> _PROVIDED DATA_
# # #
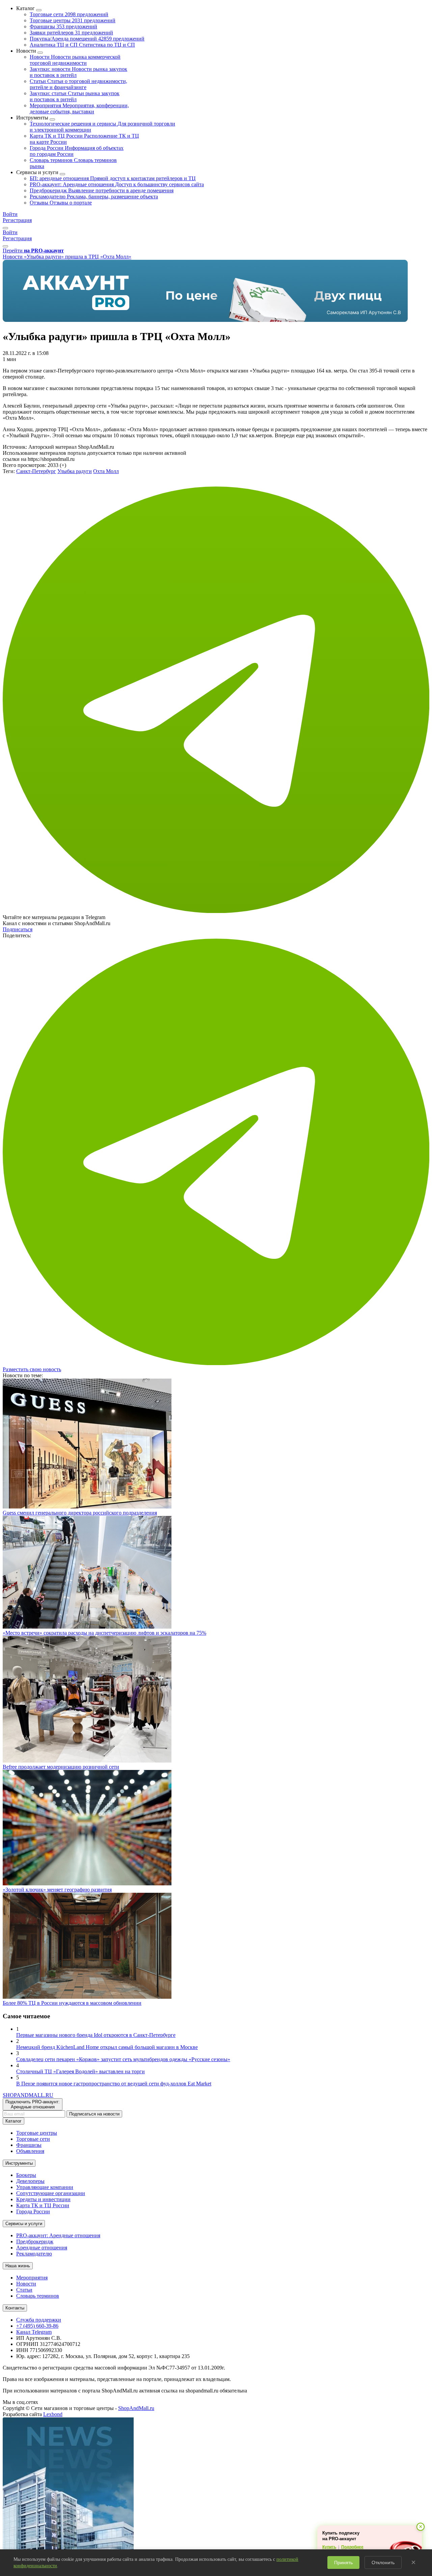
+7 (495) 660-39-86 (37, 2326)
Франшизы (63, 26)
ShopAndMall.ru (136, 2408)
# # #
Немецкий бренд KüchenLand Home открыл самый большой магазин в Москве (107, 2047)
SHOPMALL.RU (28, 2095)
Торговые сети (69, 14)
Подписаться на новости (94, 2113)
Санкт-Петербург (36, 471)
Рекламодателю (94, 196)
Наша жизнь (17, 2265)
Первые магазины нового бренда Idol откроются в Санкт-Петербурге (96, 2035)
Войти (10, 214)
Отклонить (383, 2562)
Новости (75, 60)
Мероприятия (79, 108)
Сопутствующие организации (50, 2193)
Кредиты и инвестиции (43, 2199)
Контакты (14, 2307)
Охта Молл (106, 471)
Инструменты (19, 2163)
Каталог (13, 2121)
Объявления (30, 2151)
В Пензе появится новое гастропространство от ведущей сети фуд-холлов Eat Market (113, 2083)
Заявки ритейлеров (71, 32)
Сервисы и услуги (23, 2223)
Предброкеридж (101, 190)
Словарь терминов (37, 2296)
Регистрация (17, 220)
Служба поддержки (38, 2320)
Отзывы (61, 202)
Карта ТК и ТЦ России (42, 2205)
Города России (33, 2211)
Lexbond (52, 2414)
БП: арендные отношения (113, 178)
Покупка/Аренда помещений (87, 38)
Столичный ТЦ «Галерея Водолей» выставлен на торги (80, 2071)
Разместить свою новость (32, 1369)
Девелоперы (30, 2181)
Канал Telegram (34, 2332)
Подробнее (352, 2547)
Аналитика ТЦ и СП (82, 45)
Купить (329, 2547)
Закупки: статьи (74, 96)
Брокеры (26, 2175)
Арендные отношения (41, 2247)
# # #
> _EXERCISE DIRECTIONS_
Your answer should be the exact lines above from the one with "Рекламодателю (94, 196)" through the one with "Покупка/Аренда помещений (87, 38)", both included, and nothing besides.

> _ANSWER BELOW_
Рекламодателю (94, 196)
Наша жизнь (17, 2265)
Первые магазины нового бренда Idol откроются в Санкт-Петербурге (96, 2035)
Войти (10, 214)
Отклонить (383, 2562)
Новости (75, 60)
Мероприятия (79, 108)
Сопутствующие организации (50, 2193)
Кредиты и инвестиции (43, 2199)
Контакты (14, 2307)
Охта Молл (106, 471)
Инструменты (19, 2163)
Каталог (13, 2121)
Объявления (30, 2151)
В Пензе появится новое гастропространство от ведущей сети фуд-холлов Eat Market (113, 2083)
Заявки ритейлеров (71, 32)
Сервисы и услуги (23, 2223)
Предброкеридж (101, 190)
Словарь терминов (37, 2296)
Регистрация (17, 220)
Служба поддержки (38, 2320)
Отзывы (61, 202)
Карта ТК и ТЦ России (42, 2205)
Города России (33, 2211)
Lexbond (52, 2414)
БП: арендные отношения (113, 178)
Покупка/Аренда помещений (87, 38)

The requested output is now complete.